1. Field of Invention
This invention relates to wind turbines and more specifically, to an improved vertical-axis wind turbine. (VAWT).
2. Description of Related Art
A wind turbine or wind generator is a rotating machine that converts the kinetic energy in wind into electric energy via gears and generators, or other forms of energy usable by men. Wind energy offers many advantages, which explains why it is the fastest-growing alternative energy source in the world. Because wind energy is fueled by the wind, which in turn is fueled by the sun, it is a clean and inexhaustible fuel source. Wind energy does not pollute the atmosphere like power plants that rely on combustion of fossil fuels such as coal or gas. Wind turbines also do not produce atmospheric emissions that cause acid rain or greenhouse gasses. Wind energy is a domestic source of energy and decreases a nation's dependence on foreign supplied energy such as oil, and creates local well paying jobs. Wind supply is readily abundant in most areas. Wind energy relies on the renewable power of the wind, which cannot be exhausted. Wind energy is also one of the lowest-priced renewable energy technologies available today, costing between 4 and 8 cents per kilowatt-hour, depending upon the wind resource and project financing of the particular project.
Generally, wind turbines can be separated into two types based by the axis in which the turbine axis rotates. Turbines that rotate around a horizontal axis are referred to as horizontal-axis wind turbines (“HAWT”). They are the most common type of wind turbine in use today and are typically seen in open spaces along highways in areas such as Palm Springs and Tehachapi, Calif.
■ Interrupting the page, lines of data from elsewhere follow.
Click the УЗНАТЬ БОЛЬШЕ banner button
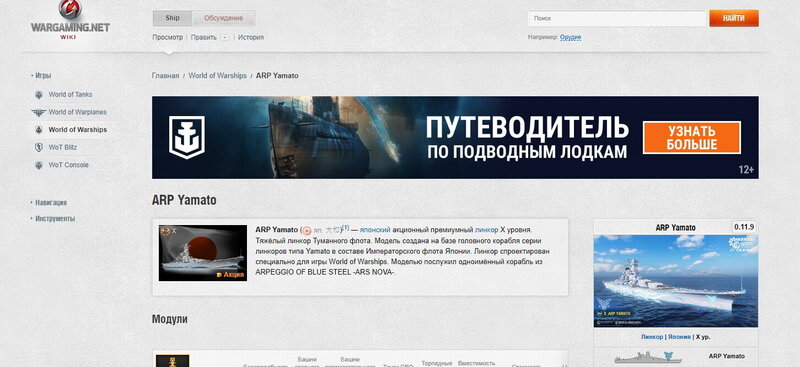 pos(692,137)
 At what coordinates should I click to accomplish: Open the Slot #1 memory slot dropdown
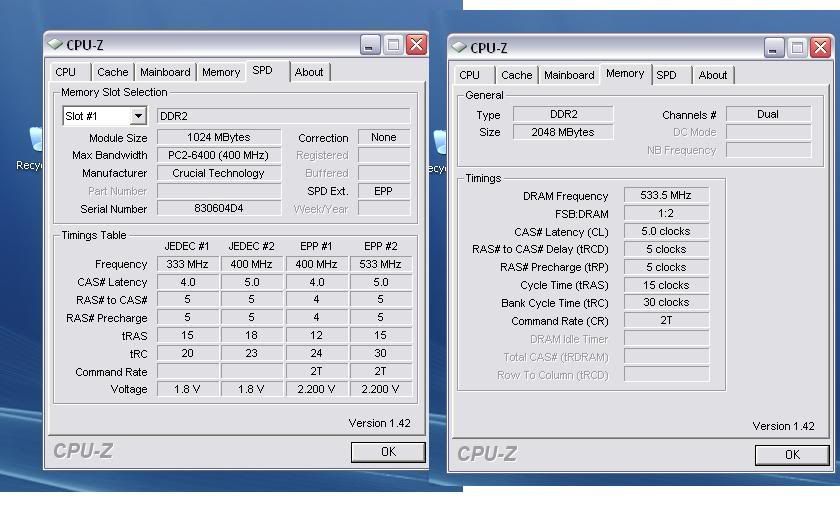click(138, 116)
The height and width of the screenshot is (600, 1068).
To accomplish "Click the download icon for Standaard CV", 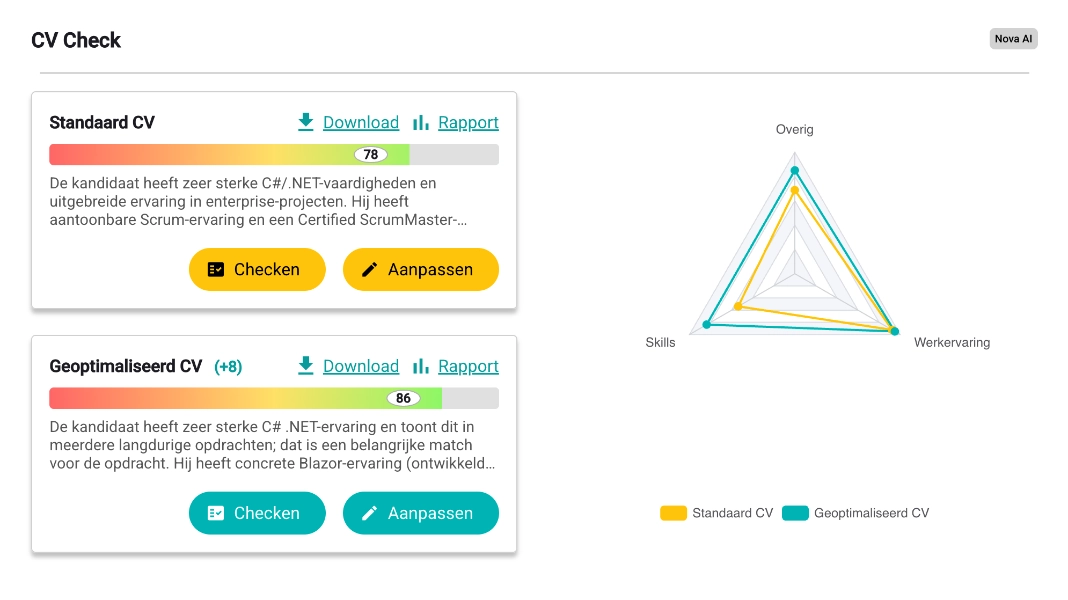I will point(306,122).
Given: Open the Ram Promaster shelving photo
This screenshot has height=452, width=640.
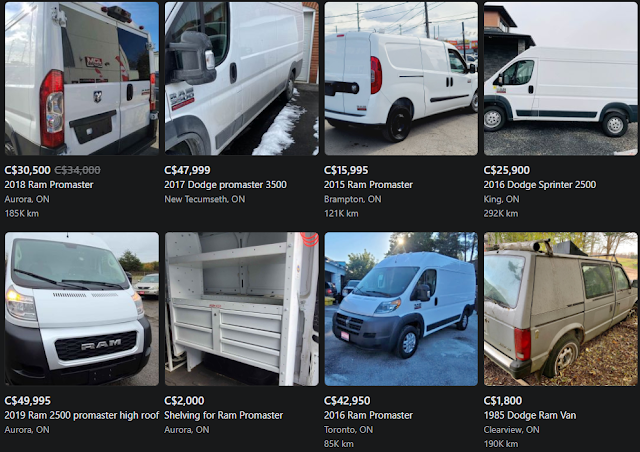Looking at the screenshot, I should pyautogui.click(x=242, y=309).
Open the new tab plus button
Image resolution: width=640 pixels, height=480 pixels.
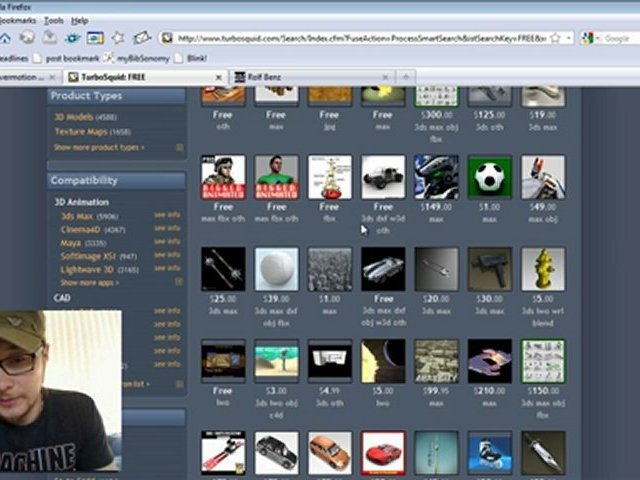(x=406, y=77)
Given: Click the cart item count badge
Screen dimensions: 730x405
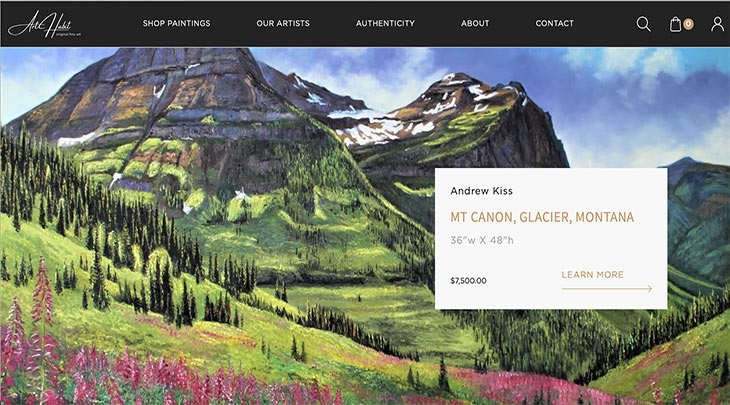Looking at the screenshot, I should click(688, 24).
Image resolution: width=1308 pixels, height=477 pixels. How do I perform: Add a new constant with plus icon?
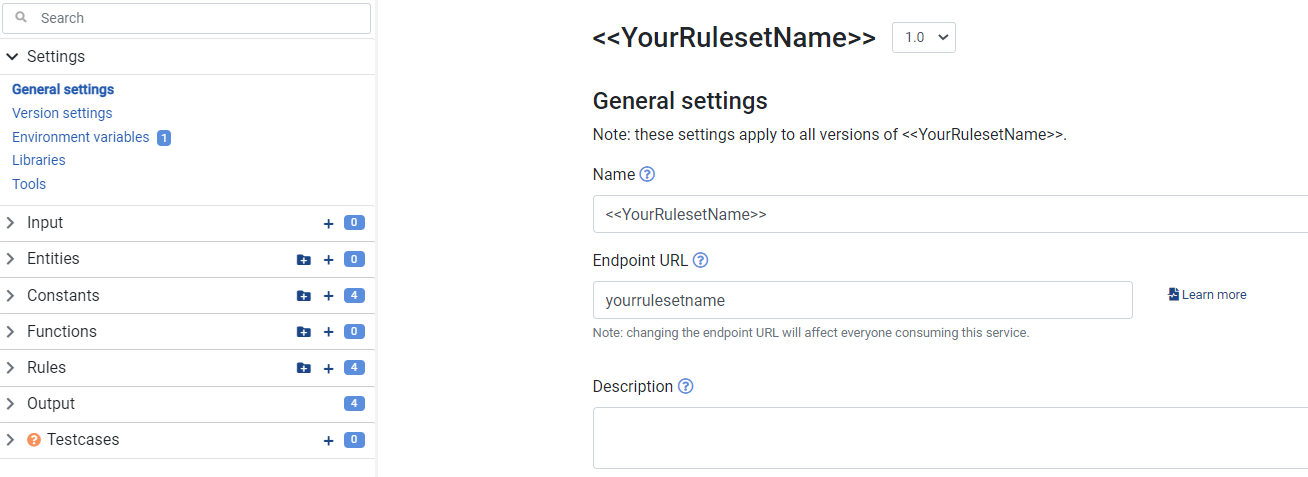pyautogui.click(x=328, y=296)
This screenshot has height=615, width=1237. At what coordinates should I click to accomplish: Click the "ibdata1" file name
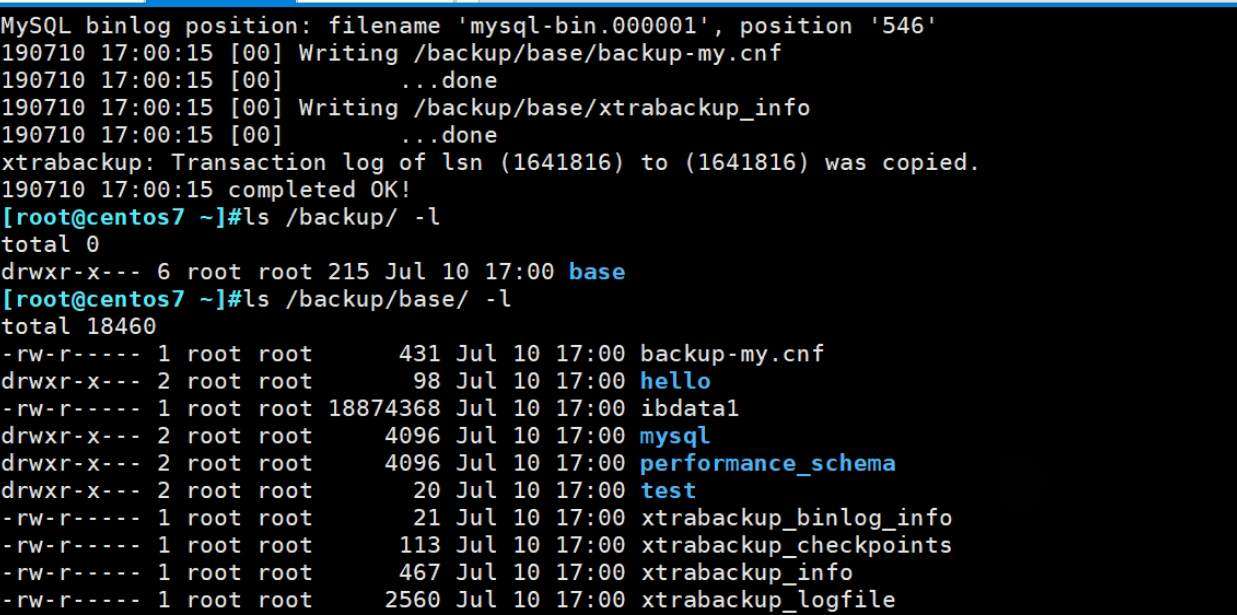click(x=689, y=408)
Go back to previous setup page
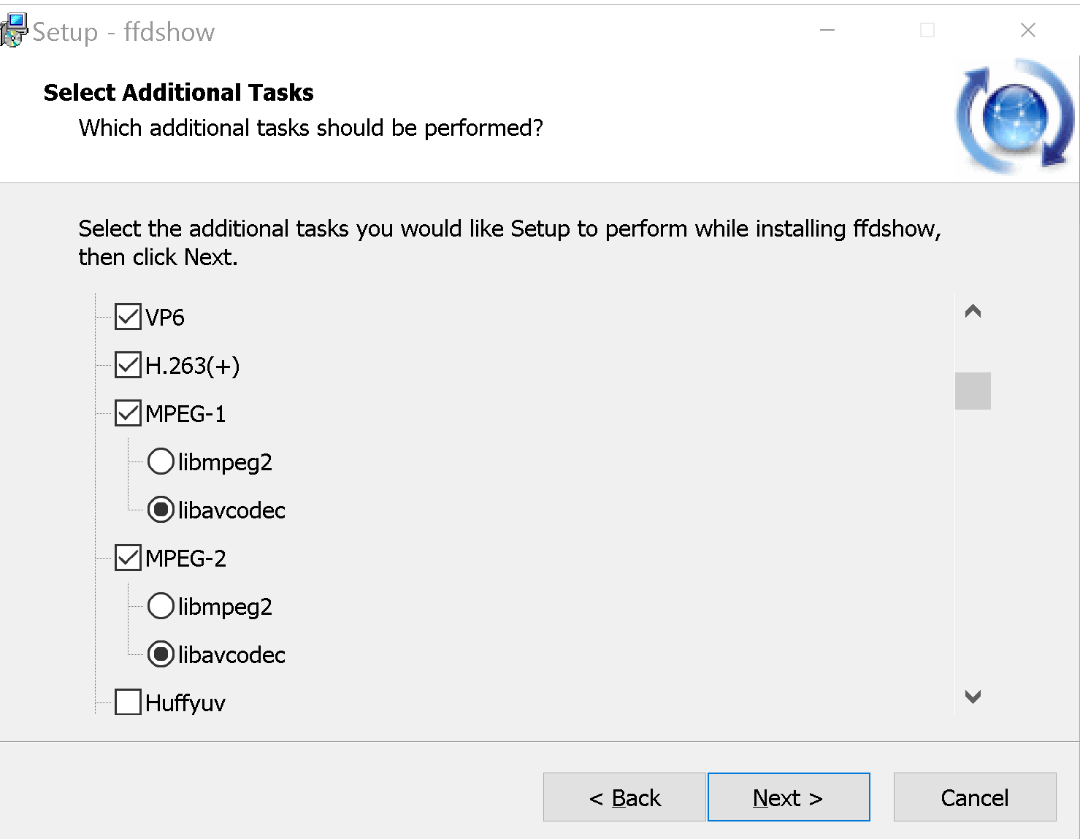Screen dimensions: 1080x839 point(623,797)
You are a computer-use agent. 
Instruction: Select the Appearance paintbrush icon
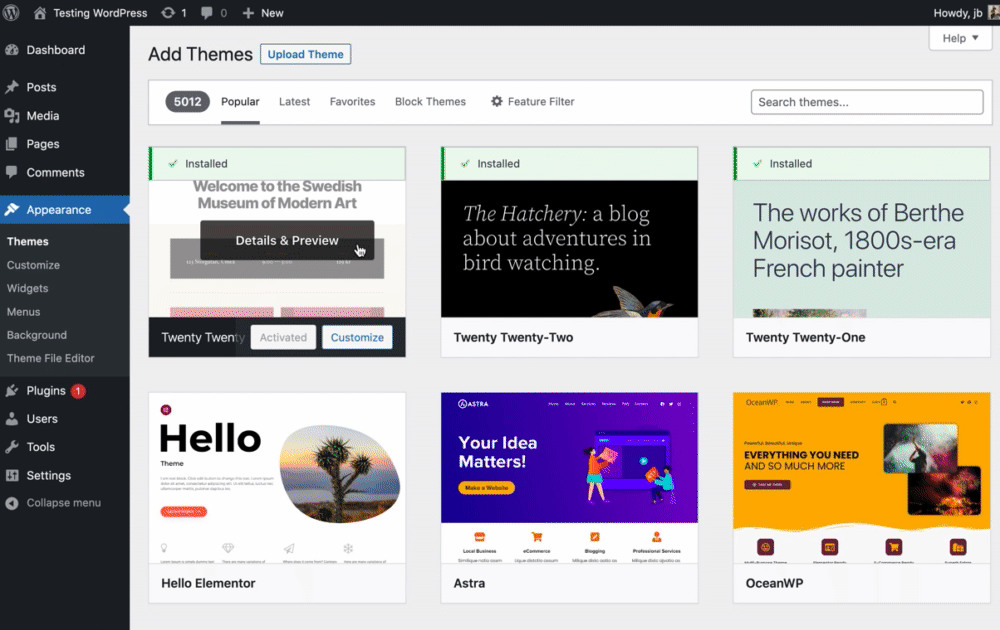pyautogui.click(x=16, y=210)
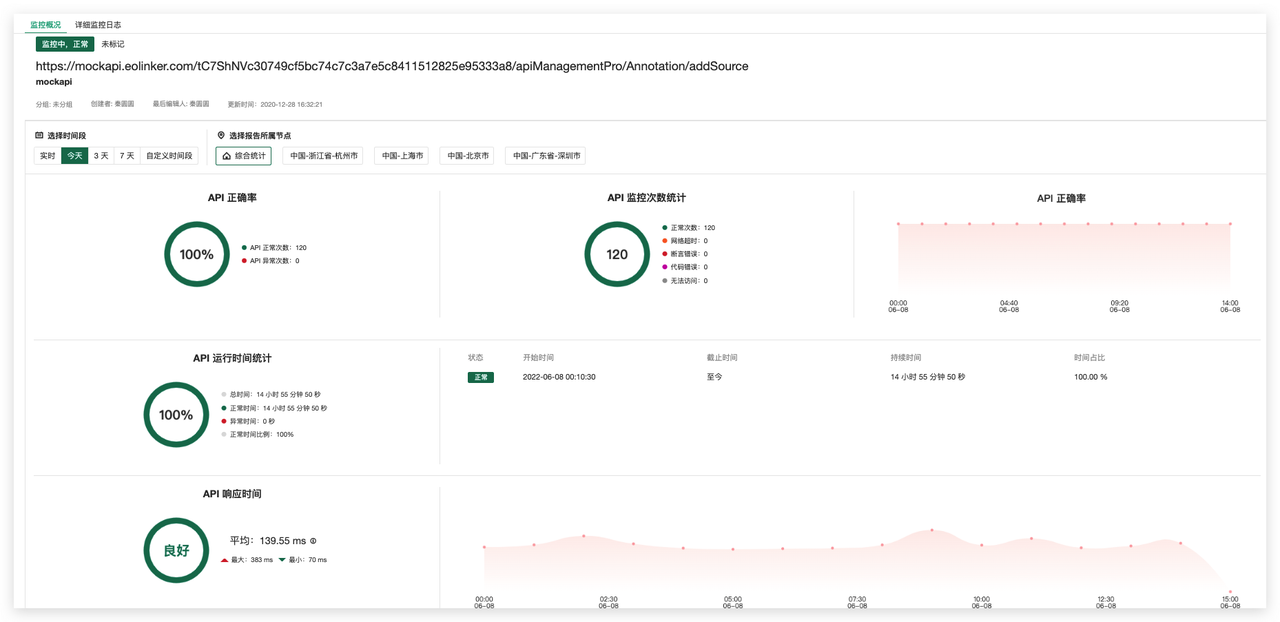This screenshot has height=622, width=1280.
Task: Click the green triangle next to 最小
Action: tap(282, 560)
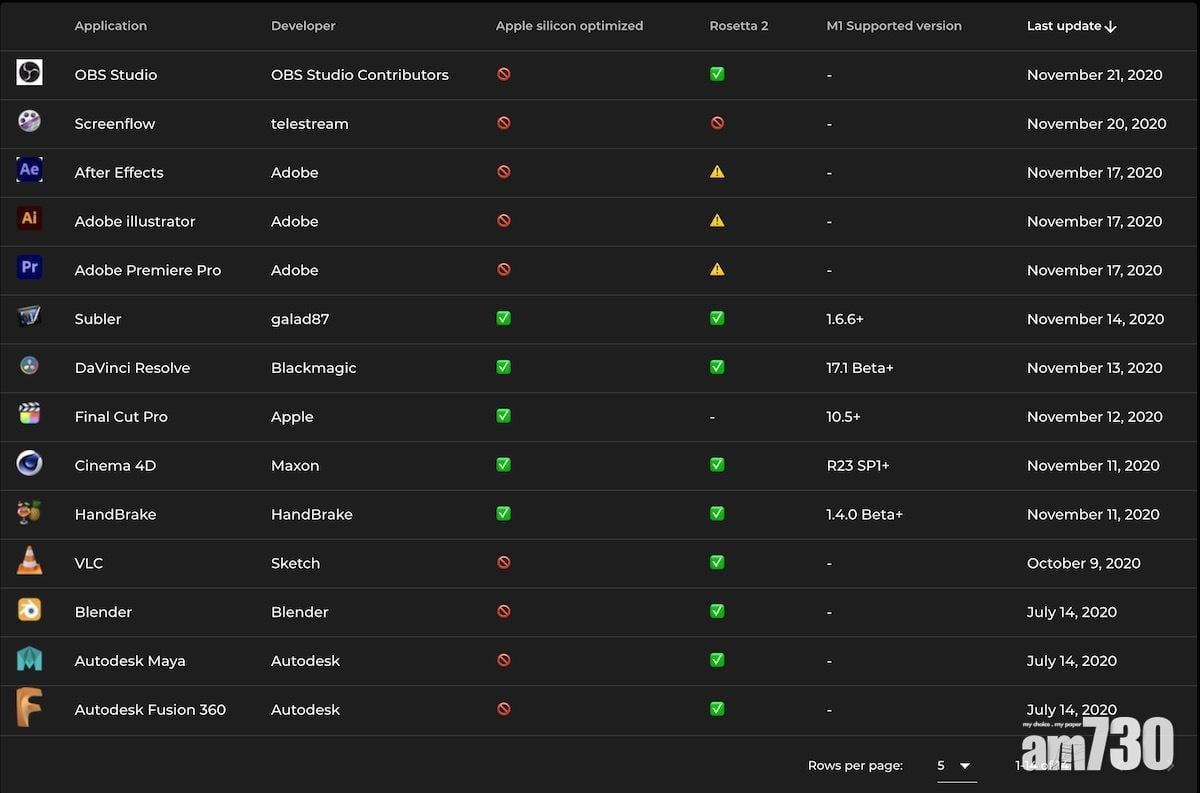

Turbines that rotate around a vertical axis are referred to as vertical-axis wind turbines (“VAWT”) and are less frequently used because they are less efficient.
A HAWT typically has a main rotor shaft and an electrical generator mounted at the top of a support tower, and must be pointed into the wind. Small turbines are pointed by a simple wind vane, while large turbines generally use a wind sensor coupled with a servo motor that rotates the turbine and all its components to face the wind. Most turbines have a gearbox, which turns the slow rotation of the blades into a quicker rotation that is more suitable to drive an electrical generator. Since the tower produces turbulence behind it, the turbine is usually pointed upwind of the tower. Turbine blades are made stiff to prevent the blades from being pushed into the tower by high winds. Additionally, the blades are placed a considerable distance in front of the tower and are sometimes tilted up a small amount to prevent them from hitting the towers in high winds. In very strong winds the blades have to be stopped all together to prevent the blades from hitting the tower. Downwind machines have been built, despite the problem of turbulence (mast wake), because they do not need an additional mechanism for keeping them in line with the wind, and because in high winds the blades can be allowed to bend which reduces their swept area and thus their wind resistance. Since cyclic turbulence may lead to fatigue failures most HAWTs are upwind machines.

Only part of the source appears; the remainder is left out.